◆ Document section:
######

Merck has entered an agreement to acquire Schering-Plough in a stock and cash transaction valued at $41.1 billion. The merger will combine the two companies under the name Merck. Schering-Plough shareholders will receive 0.5767 shares and $10.50 in cash for each share they hold. Each Merck share will automatically become a share of the combined company. Merck chairman, president and chief executive officer Richard T. Clark will lead the combined company. Upon closing, Merck shareholders are expected to own approximately 68% of the combined company and Schering-Plough will own approximately 32%.
“We are creating a strong, global healthcare leader built for sustainable growth and success,” said Mr. Clark. “The combined company will benefit from a formidable research and development pipeline, a significantly broader portfolio of medicines and an expanded presence in key international markets, particularly in high-growth emerging markets. The efficiencies we gain will allow us to invest in strategic opportunities, while creating meaningful value for shareholders.
Fred Hassan, chairman and chief executive officer of Schering-Plough, remarked, “Over the last six years, Schering-Plough colleagues have transformed our company into a strong competitor in the global pharmaceutical industry. We have built a strong, diverse business and a robust pipeline that offers hope to patients who are waiting for new medicines. I am proud of what we have accomplished. Our success is a testament to the hard work and dedication of our colleagues in every country. We are joining forces with Merck, our long-term partner in our cholesterol joint venture, to create a dynamic new leader in the pharmaceutical industry. By harnessing the strengths of both companies, the combined entity will be well-positioned to further deliver on our shared goal of discovering new therapies for patients to help them live healthier, happier lives.”

######

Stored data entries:

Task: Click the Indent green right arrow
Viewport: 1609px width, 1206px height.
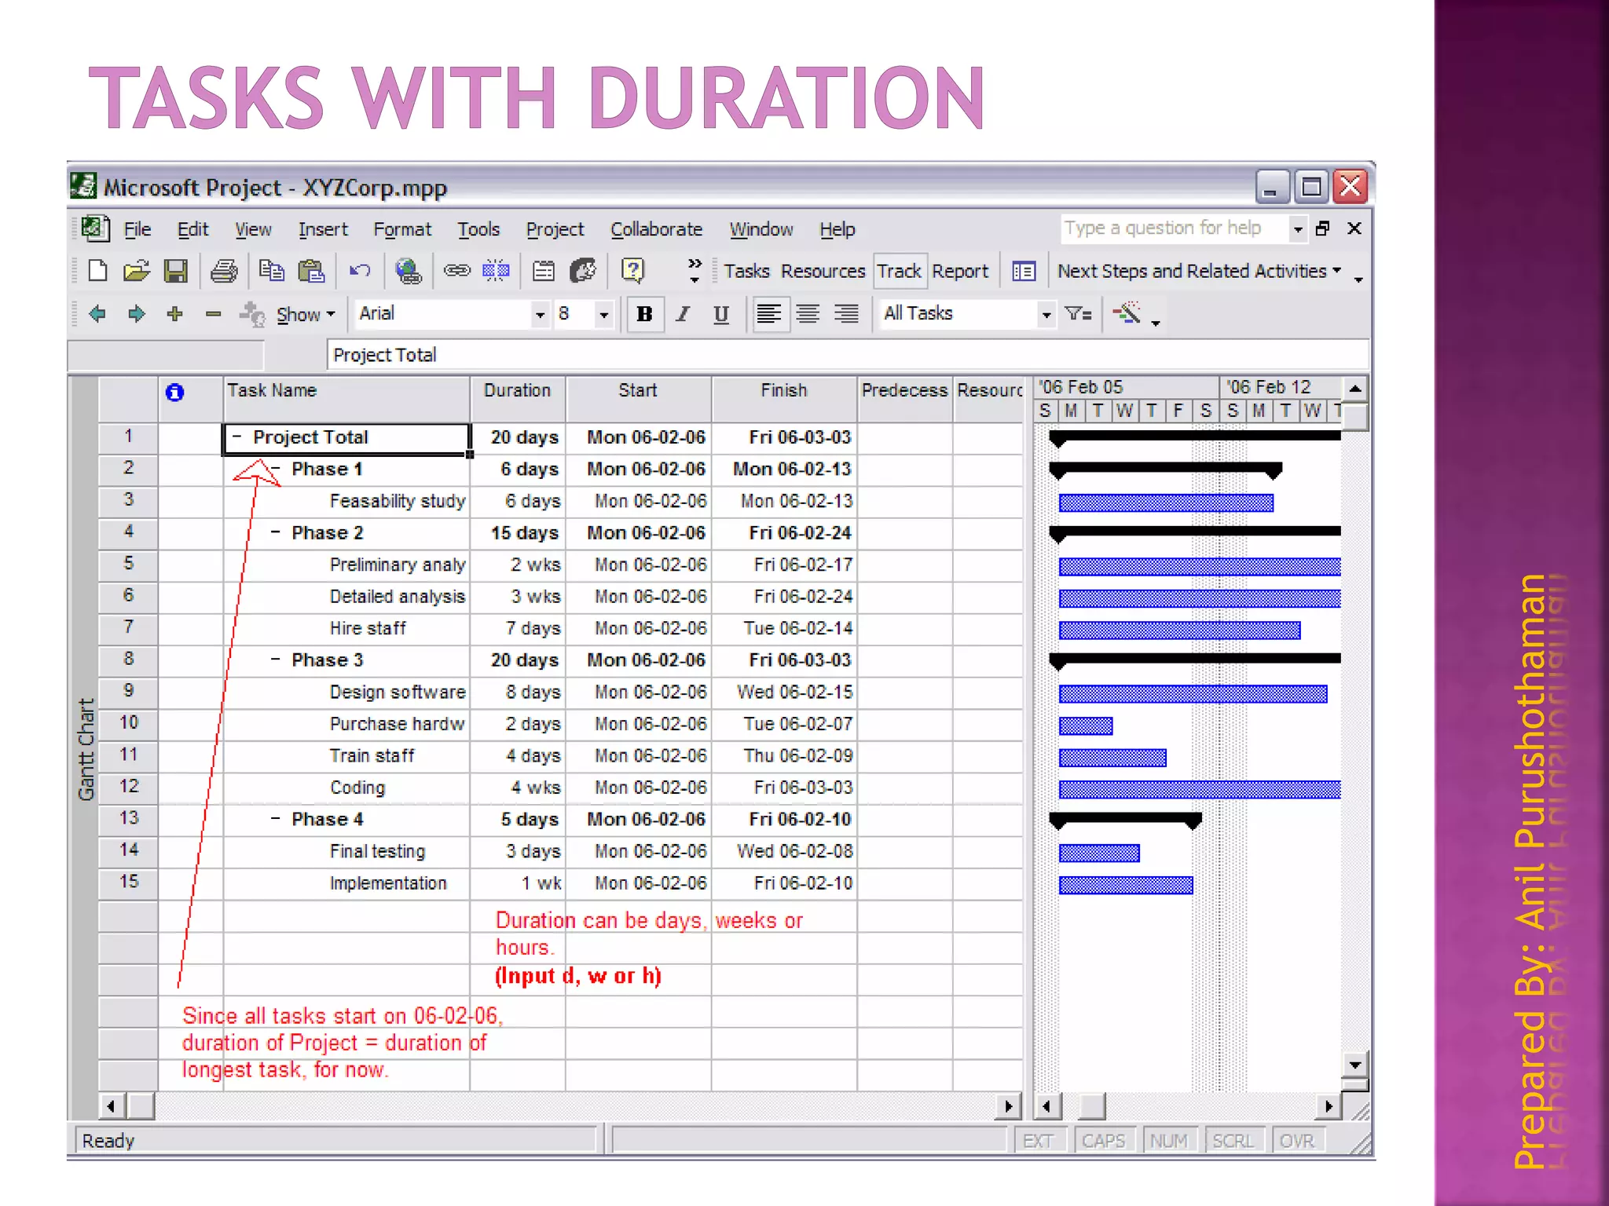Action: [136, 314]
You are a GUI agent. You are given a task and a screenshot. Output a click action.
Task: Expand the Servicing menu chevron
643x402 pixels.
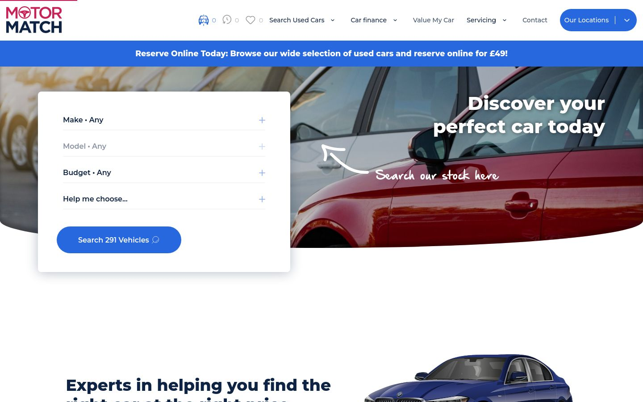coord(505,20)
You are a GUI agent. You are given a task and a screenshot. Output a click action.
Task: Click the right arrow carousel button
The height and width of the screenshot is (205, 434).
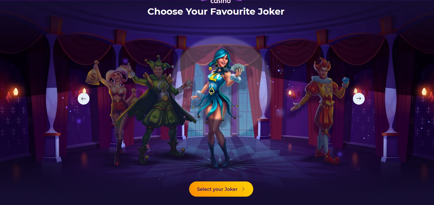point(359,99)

######

◆ Goal of the exercise:
Copy everything in the merger announcement from "Merck has entered" down to "own approximately 32%.". The data above is material of its own, apart from the merger announcement.

◆ Task output:
Merck has entered an agreement to acquire Schering-Plough in a stock and cash transaction valued at $41.1 billion. The merger will combine the two companies under the name Merck. Schering-Plough shareholders will receive 0.5767 shares and $10.50 in cash for each share they hold. Each Merck share will automatically become a share of the combined company. Merck chairman, president and chief executive officer Richard T. Clark will lead the combined company. Upon closing, Merck shareholders are expected to own approximately 68% of the combined company and Schering-Plough will own approximately 32%.